Ms. Hyde noted that frailty is "perhaps best conceptualized as a state of vulnerability, where modest stressors that the body is usually able to cope with are much more likely to lead to serious illness and hospitalization or perhaps even death."

The physiologic pathways that "set the stage" for frailty have not been clarified, she added. However, there is growing evidence to suggest that testosterone plays an important role by producing a loss of muscle and bone mass, which can increase the risk for frailty.

Earlier cross-sectional studies have explored the relation between testosterone and frailty. However, the results have been contradictory, which might be due to a lack of statistical power, she noted.

Longitudinal Design Strengthens Study Findings

At baseline, 548 men (15.2%) were considered frail, which meant that they had at least 3 deficits on the FRAIL scale. At follow-up, 364 men (23.0%) were deemed frail.

At baseline, each 1 standard deviation (SD) decrease in total or free testosterone level was associated with increased odds of frailty (odds ratio [OR], 1.23; 95% confidence interval [CI], 1.11 - 1.38 for total testosterone and OR, 1.29; 95% CI, 1.15 -1.44 for free testosterone).

One SD of total testosterone was 5.6 nmol/L in this sample; 1 SD of free testosterone was 96.5 pmol/L. For every 97 pmol/L decrease in free testosterone, the odds of a man being frail increased by 29% at baseline and 22% at follow-up.

In contrast, lower luteinizing hormone (LH) levels were associated with reduced odds of frailty at baseline (OR, 0.88; 95% CI, 0.81 - 0.95). For every 5.3 IU/L decrease in LH, men were 12% less likely to be frail, Ms. Hyde reported.

After controlling for age, body mass index, smoking, diabetes, social support, and visual and hearing impairments, the Australian researcher told meeting attendees that only a lower free testosterone level at baseline predicted frailty at follow-up (OR, 1.22; 95% CI, 1.05 - 1.42).

"We need large-scale clinical trials to see if testosterone can prevent or treat frailty, and importantly, to assess the possible risks of therapy before we can recommend testosterone therapy in older men," Ms. Hyde said in an interview.

She added, however, that a healthy lifestyle is probably more important in achieving optimal testosterone levels. "My colleagues and I recently showed that a healthy lifestyle was associated with higher testosterone levels," she said. "Given that a healthy lifestyle will likely also reduce the risk of becoming frail, this is probably the best option for now. Men should keep physically active, not smoke, eat a nutritious diet, and keep their weight in a healthy range."
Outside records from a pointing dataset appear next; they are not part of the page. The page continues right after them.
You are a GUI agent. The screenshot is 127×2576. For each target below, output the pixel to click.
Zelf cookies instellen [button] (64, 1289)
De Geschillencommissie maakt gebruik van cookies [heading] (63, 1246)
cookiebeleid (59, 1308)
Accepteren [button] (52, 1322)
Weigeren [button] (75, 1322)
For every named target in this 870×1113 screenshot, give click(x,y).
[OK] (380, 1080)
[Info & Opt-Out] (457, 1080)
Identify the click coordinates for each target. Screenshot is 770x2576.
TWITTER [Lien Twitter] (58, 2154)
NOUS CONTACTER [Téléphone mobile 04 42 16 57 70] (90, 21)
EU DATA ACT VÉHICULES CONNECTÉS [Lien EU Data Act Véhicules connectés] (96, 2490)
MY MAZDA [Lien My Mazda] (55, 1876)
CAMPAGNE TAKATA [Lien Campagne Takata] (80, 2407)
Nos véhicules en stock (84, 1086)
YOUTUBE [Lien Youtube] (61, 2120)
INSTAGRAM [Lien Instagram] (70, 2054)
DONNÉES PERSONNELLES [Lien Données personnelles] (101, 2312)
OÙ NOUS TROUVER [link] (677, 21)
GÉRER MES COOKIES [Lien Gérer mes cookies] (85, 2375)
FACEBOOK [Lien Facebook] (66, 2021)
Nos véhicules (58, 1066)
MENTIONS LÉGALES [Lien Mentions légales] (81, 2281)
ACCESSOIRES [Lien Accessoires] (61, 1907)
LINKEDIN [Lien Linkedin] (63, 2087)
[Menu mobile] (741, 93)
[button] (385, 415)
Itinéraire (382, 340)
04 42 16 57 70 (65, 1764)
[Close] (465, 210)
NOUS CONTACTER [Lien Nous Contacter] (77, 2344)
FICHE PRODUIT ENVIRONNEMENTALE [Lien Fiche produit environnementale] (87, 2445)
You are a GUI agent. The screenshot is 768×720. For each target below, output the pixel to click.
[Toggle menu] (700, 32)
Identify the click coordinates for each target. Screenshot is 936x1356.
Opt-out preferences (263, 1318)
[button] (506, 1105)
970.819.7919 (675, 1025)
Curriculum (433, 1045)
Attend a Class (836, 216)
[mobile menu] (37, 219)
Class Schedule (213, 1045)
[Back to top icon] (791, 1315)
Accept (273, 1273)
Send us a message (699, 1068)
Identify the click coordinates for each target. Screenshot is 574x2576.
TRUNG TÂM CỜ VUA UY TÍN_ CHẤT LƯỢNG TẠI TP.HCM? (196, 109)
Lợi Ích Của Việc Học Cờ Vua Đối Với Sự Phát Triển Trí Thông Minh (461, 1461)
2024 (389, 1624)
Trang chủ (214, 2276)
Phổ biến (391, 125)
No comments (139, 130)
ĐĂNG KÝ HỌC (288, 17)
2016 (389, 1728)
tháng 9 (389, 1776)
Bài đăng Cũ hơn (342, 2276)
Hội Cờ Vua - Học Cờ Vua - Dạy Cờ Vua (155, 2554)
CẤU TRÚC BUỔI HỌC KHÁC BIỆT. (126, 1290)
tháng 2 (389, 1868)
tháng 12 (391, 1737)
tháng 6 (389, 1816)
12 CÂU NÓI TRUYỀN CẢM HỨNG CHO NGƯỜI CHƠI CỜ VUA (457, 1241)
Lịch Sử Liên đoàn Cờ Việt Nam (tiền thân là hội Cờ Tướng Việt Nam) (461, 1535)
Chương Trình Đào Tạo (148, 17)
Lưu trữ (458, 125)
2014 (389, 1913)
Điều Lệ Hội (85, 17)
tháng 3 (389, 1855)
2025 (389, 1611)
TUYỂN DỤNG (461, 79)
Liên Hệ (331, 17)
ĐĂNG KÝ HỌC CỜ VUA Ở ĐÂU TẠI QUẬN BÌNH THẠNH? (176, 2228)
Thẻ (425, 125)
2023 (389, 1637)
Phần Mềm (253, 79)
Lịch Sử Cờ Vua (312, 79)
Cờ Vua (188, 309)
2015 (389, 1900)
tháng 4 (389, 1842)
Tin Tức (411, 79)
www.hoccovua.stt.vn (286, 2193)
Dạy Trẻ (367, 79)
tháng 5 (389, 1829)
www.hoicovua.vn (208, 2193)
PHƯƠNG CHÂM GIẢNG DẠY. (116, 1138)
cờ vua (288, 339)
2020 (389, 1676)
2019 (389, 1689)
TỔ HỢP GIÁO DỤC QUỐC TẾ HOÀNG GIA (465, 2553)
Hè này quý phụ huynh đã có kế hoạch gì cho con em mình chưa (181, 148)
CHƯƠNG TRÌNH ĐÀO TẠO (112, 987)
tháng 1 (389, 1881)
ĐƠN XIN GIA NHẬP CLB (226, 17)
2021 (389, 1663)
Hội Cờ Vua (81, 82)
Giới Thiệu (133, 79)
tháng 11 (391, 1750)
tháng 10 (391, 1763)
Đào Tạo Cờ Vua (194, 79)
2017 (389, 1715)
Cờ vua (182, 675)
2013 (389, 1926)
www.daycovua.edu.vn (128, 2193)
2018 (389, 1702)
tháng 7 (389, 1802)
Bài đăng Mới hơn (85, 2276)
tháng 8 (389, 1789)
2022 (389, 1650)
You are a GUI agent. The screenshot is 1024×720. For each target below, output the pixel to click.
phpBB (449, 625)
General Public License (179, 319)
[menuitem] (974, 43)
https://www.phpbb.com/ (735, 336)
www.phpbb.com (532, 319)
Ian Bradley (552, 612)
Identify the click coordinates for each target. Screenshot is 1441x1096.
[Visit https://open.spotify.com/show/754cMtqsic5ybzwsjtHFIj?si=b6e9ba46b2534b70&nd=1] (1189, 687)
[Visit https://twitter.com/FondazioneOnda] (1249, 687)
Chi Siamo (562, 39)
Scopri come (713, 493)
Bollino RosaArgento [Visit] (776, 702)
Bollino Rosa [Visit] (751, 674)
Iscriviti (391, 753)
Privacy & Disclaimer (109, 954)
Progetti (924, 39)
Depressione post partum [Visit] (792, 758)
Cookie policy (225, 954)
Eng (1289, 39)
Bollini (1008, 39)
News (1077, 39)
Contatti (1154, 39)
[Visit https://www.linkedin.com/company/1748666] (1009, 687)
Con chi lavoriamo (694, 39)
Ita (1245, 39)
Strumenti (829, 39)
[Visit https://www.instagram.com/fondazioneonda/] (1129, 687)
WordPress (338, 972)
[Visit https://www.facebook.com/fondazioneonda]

Ms. Hyde added that she is now conducting research to determine whether testosterone and related sex hormones can predict healthy aging in older men.

"This study adds to earlier work showing an association between low testosterone and measures of frailty in elderly men," James L. Rosenzweig, MD, an endocrinologist and associate professor of medicine at Boston University School of Medicine in Massachusetts, told Medscape Diabetes & Endocrinology.

He added that although he believes that prospective randomized studies should be conducted to examine whether testosterone replacement in elderly men is beneficial for thwarting frailty, there are safety concerns about supplemental testosterone in older men.

"The incidence of prostate cancer — which is often unrecognized — is dramatically increased in elderly men," he said. "Supplemental testosterone may, in fact, spur the growth of prostate cancer. So that would be one potential negative side effect of testosterone treatment."

He added, however, that it's well known that testosterone can increase muscle mass and bone density. "So it probably would be of interest to specifically look at how testosterone replacement affects these measures of frailty in an elderly population," he said.

The study was funded by the National Health and Medical Research Council of Australia and the MBF Foundation of Australia. Ms. Hyde and Dr. Rosenzweig have disclosed no relevant financial relationships.

ENDO 2010: The Endocrine Society 92nd Annual Meeting: Abstract OR17-3. Presented June 20, 2010.